■ Task ■
In the MapServer data-storage thread below, list every place that the quoted message says ends up holding its own copy of the data files.

If I want to move the application to another server, I move the physical 
datasets I need and the application directory and fix up the symlinks to 
point to the respective new locations. In 99% of the time I do not need 
to rebuild the tileindexes.

Hope this helps,
   -Steve W.

Richard Taylor wrote:
> Hello LIST
> 
> this is not just a MapServer question, but perhaps some of you farther 
> down the path have insights that you are willing to pass on.
> 
> As my learning curve progresses i find that local data volume is 
> increasing rapidly. It started of course with local apps, then expanded 
> with my introduction to MapServer, in my case ms4w, for getting the 
> basics, then has continued on to local directories to send up to remote 
> unix system instances.
> 
> While the mapfiles allow one to give a full path to your data, meaning 
> locally you can get at it wherever it is, that structure does not hold 
> well with or all with remote instances. the end result is multiple 
> copies of many files, some of which are quite large, one for local apps, 
> one for ms4w, and one for each remote mapserver.
> 
> One solution is to keep getting large storage space but feeling this 
> might a common problem wonder if any of the long term users or those 
> with large data volumes have come to a 'best practises' solution to this 
> issue.
> 
> thanks in advance
> 
> richard taylor
>

(Dataset records)

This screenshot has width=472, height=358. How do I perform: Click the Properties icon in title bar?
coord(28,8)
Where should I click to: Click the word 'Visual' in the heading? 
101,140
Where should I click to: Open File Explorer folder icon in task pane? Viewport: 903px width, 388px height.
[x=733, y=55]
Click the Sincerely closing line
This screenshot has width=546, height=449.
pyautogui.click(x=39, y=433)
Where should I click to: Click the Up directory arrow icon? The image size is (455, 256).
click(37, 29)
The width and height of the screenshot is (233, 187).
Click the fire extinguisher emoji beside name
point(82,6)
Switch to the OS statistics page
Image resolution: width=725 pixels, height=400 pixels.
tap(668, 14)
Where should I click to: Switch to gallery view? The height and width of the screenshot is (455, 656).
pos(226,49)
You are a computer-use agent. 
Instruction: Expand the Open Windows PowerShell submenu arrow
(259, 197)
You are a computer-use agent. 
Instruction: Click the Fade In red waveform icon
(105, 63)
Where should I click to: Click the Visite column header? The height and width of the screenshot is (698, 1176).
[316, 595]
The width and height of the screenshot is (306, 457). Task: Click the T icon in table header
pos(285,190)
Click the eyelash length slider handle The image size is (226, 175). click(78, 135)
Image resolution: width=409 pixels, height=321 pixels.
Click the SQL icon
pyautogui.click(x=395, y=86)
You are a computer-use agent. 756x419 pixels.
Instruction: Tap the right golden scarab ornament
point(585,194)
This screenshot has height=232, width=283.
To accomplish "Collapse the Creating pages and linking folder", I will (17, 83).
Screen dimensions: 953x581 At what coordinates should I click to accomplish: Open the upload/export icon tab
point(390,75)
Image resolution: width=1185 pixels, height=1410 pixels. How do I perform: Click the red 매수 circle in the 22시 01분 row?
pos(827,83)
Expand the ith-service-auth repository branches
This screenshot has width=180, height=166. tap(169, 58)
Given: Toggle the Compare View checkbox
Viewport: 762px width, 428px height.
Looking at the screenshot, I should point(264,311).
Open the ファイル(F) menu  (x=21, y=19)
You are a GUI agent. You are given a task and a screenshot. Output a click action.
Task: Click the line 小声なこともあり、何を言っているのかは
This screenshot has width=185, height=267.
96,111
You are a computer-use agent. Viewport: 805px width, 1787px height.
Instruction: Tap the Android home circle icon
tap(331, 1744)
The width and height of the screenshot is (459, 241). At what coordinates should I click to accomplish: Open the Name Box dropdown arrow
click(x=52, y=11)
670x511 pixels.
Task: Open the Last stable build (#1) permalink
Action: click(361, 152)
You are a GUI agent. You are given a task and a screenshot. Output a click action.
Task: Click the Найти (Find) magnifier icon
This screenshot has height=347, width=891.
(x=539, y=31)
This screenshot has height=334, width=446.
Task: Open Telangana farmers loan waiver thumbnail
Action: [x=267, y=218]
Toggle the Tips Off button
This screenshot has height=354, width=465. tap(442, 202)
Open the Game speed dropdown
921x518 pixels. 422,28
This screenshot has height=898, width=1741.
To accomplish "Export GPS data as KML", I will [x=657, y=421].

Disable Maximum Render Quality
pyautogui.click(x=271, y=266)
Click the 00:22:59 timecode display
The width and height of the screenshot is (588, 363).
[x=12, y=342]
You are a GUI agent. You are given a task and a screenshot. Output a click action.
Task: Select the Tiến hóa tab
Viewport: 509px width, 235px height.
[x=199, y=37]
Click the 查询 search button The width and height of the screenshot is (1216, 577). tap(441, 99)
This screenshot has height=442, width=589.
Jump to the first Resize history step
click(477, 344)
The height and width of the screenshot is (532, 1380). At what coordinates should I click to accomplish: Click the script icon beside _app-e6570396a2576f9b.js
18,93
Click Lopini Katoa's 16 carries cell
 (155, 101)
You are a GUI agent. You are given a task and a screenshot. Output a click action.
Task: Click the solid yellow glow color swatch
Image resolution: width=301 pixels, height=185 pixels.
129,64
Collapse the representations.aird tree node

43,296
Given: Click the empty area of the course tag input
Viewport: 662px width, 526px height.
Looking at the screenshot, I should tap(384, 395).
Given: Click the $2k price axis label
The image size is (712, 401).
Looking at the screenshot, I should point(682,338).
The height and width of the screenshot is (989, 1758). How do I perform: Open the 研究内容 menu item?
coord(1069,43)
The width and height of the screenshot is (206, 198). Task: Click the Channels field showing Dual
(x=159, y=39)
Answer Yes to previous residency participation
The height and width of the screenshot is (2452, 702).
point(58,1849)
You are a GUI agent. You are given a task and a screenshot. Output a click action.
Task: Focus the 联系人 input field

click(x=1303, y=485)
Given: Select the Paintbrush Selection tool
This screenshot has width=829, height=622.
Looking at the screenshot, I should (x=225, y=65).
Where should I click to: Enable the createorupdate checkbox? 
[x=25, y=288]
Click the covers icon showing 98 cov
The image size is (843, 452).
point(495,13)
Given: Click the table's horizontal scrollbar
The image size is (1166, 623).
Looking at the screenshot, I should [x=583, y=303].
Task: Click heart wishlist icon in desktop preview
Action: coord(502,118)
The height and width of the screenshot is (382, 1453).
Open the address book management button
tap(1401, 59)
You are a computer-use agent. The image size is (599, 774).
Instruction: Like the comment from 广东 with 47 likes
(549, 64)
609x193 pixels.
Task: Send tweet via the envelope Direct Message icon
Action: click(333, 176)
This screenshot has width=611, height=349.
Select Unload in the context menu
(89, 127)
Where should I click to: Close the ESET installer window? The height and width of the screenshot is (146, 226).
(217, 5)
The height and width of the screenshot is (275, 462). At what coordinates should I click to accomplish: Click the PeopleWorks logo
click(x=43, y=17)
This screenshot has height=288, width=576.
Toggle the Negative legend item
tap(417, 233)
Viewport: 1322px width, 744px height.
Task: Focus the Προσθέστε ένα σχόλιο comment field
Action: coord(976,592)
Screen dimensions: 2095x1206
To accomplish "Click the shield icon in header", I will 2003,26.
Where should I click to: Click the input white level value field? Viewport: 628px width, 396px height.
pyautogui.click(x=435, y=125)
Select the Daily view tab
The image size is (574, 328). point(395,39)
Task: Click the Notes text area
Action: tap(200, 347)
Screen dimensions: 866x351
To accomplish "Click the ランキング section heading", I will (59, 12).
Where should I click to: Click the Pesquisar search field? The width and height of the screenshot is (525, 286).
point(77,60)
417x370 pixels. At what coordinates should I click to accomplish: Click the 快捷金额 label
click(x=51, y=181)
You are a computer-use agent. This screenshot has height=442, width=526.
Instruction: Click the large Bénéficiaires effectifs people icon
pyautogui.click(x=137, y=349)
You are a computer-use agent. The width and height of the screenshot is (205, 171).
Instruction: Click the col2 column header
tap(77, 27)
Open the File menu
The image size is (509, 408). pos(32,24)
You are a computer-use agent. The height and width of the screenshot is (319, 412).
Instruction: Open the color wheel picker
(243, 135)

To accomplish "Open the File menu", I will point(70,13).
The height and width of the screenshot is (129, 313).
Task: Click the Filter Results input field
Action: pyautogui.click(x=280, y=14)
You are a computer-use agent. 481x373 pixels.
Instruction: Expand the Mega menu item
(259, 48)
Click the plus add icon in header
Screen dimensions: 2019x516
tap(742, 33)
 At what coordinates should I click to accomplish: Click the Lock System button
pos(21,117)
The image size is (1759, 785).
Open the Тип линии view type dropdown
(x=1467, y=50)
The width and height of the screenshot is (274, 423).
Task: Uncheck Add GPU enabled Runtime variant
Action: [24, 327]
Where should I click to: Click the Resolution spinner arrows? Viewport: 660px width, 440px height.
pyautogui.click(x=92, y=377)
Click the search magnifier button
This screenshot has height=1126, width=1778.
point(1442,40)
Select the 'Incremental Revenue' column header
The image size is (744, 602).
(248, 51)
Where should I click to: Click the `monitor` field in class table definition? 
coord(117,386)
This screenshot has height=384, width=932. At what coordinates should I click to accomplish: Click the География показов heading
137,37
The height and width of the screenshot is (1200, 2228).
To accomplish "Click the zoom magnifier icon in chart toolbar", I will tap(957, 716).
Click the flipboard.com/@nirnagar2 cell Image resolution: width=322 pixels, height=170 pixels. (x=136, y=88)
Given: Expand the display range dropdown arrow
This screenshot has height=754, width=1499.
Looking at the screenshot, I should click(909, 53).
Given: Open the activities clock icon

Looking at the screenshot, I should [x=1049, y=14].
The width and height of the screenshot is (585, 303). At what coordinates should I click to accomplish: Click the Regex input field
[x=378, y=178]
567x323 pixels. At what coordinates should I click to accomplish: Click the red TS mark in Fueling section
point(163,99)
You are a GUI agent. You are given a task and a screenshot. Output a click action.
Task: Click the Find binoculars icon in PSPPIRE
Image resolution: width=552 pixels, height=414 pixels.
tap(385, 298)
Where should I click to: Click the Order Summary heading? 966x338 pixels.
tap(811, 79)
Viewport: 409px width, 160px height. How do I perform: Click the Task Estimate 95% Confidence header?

■ In response ■
- Local apps
- ms4w
- Each remote MapServer